* **INSTRUÇÕES**
**a.** Reescreva tudo o que vai de "Realizando um paralelo" até "agora apresentada." no texto sobre justiça ambiental, substituindo "workshops" por "oficinas".
**b.** Escreva a continuação do texto sobre justiça ambiental a partir da última frase apresentada.

* **TEXTO DO DOCUMENTO**

========================================================================

De acordo com os conceitos de Justiça Ambiental, buscou-se, assim,
analisar, pela perspectiva das hierarquias sociais, das desigualdades de
classe, a problemática da poluição ambiental e das conseqüentes ameaças à
saúde coletiva de populações vulnerabilizadas para podermos refletir sobre os
conceitos de desigualdades sociais através da perspectiva da qualidade de
vida e das condições socioambientais.
A responsabilização das indústrias envolve desde o processo de produção
de bens e serviços até o pós-consumo, o que deve levar à revisão dos
processos produtivos com o objetivo da redução da geração de resíduos. Este
tipo abordagem requer do setor produtivo uma redefinição e uma nova postura
quanto às matérias-primas utilizadas e quanto ao perfil de produtos oferecidos
no mercado (GRIMBERG, 2005).
Nesse sentido, era esperada a instituição de leis que não induzissem
apenas à diminuição do volume de resíduos gerados, mas que enfatizassem a
redução da massa produzida, pois está em questão contemplar uma
transformação ampla e com patamares sustentáveis de produção e consumo
pela sociedade civil. O princípio da redução precede o da reutilização e o da
reciclagem, visando a eficiência no uso de matérias primas e energia.
Realizando um paralelo às discussões sobre as matérias referentes às
questões constitucionais e também dos assuntos tangentes à Justiça
Ambiental, é de vital importância que se adote também como pilares de
78
sustentação da construção desta referida discussão, as informações trazidas a
este texto recolhidas em campo. Estas caminham juntamente com uma análise
crítica realizada a partir de fóruns de discussão, eventos e workshops
realizados em conjuntos com cooperativas na cidade de São Paulo e de
inúmeras visitas informais a cooperativas, ferros-velho, lixões, em São Paulo e
interior, que vieram a acrescentar mais informações, vivência, proximidade e
confiança mútua com os diversos atores envolvidos nesta complexa cena até
agora apresentada.
Como consequência das inúmeras visitas às cooperativas e o
acompanhamento dos trabalhos dos catadores cooperativados ou não do
estado de São Paulo, do contato pessoal e informal com os mesmos, pudemos
perceber algumas características de caráter social e econômico em relação à
atividade de catação, seja individual ou cooperativada. Uma das mais
importantes constatações foi que o sistema de cooperativa de catadores de
recicláveis somente funciona baseado em um sistema social onde haja
abundância de pessoas fragilizadas e marginalizadas, que são as únicas que
se sujeitam a essas condições laborais.
Evidenciou-se durante esses contatos que a situação dos catadores é
ainda pior no quesito fragilidade e exclusão em relação aos mais básicos
direitos assegurados pela Constituição Federal quando eles não estão atuando
em um regime cooperativado, o que agrava ainda mais a situação de injustiça
ambiental e os próprios resultados da atividade em termos de reciclagem e
benefícios ambientais.

========================================================================

* **MATERIAL COLETADO**
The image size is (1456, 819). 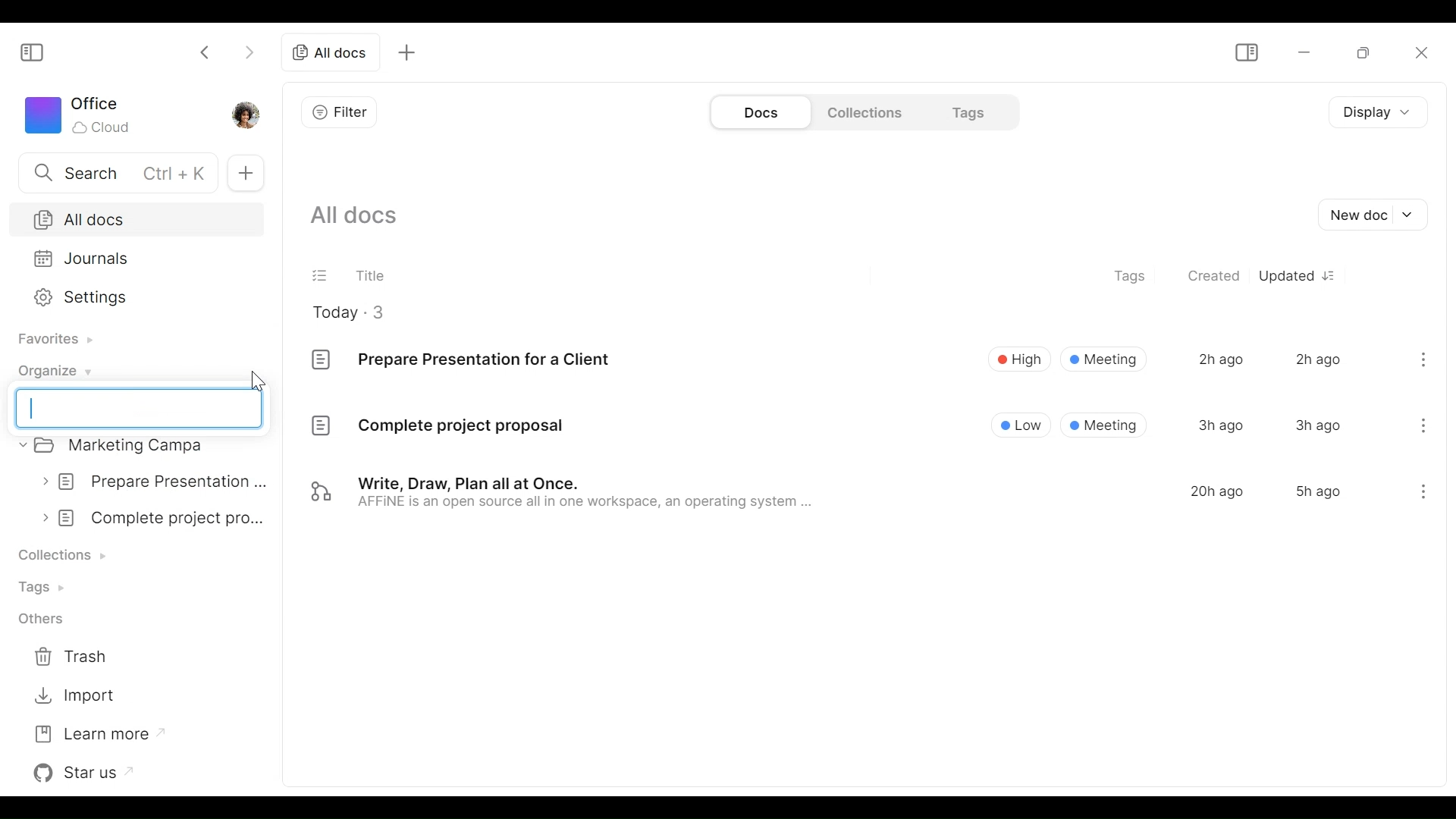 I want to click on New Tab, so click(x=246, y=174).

========================================================================

* **RESPOSTAS ESPERADAS**
**a.**
Realizando um paralelo às discussões sobre as matérias referentes às
questões constitucionais e também dos assuntos tangentes à Justiça
Ambiental, é de vital importância que se adote também como pilares de
78
sustentação da construção desta referida discussão, as informações trazidas a
este texto recolhidas em campo. Estas caminham juntamente com uma análise
crítica realizada a partir de fóruns de discussão, eventos e oficinas
realizados em conjuntos com cooperativas na cidade de São Paulo e de
inúmeras visitas informais a cooperativas, ferros-velho, lixões, em São Paulo e
interior, que vieram a acrescentar mais informações, vivência, proximidade e
confiança mútua com os diversos atores envolvidos nesta complexa cena até
agora apresentada.

**b.**
Ao contrário do que se pode imaginar, a existência do trabalho de
catação de resíduos sólidos recicláveis nas cidades não é fruto da vontade e
da ação dos próprios trabalhadores (LEAL et al, 2002; SANTOS, 2003). De
fato, esse trabalhador completa e faz parte de uma engrenagem muito mais
ampla e complexa do que se pode conceber numa análise inicial.
O ciclo do reaproveitamento começa nas mãos dos catadores, porém,
na maioria das vezes passa por atravessadores, segue para as unidades de
pré-beneficiamento e indústrias de transformação. A existência dos catadores
79
ou sucateiros na atividade de recolhimento de materiais recicláveis pertence ao
cenário urbano brasileiro há décadas, mas sempre à margem da economia
formal. Ainda no início do século XXI, em todo o país, muitos permanecem
“acorrentados” a depósitos que, frequentemente, emprestam carrinhos, mas
pagam valores irrisórios pelos materiais coletados (CZAPSKI, 2005).
Segundo Eriksson et al. (2000), um modelo do negócio é uma abstração
do funcionamento do próprio negócio, que possui os seguintes componentes:
objetivos, recursos, processos e regras. Os objetivos são os propósitos do
negócio, ou simplesmente, os resultados que toda a organização deseja atingir.
Os recursos constituem os objetos utilizados em um negócio, tais como
pessoa, material, informação ou produto. Já os processos constituem um
conjunto de atividades estruturadas para que um produto (bem ou serviço) seja
gerado. E, finalmente, as regras são declarações que restringem, derivam e
fornecem condições de existência, representando o conhecimento do negócio.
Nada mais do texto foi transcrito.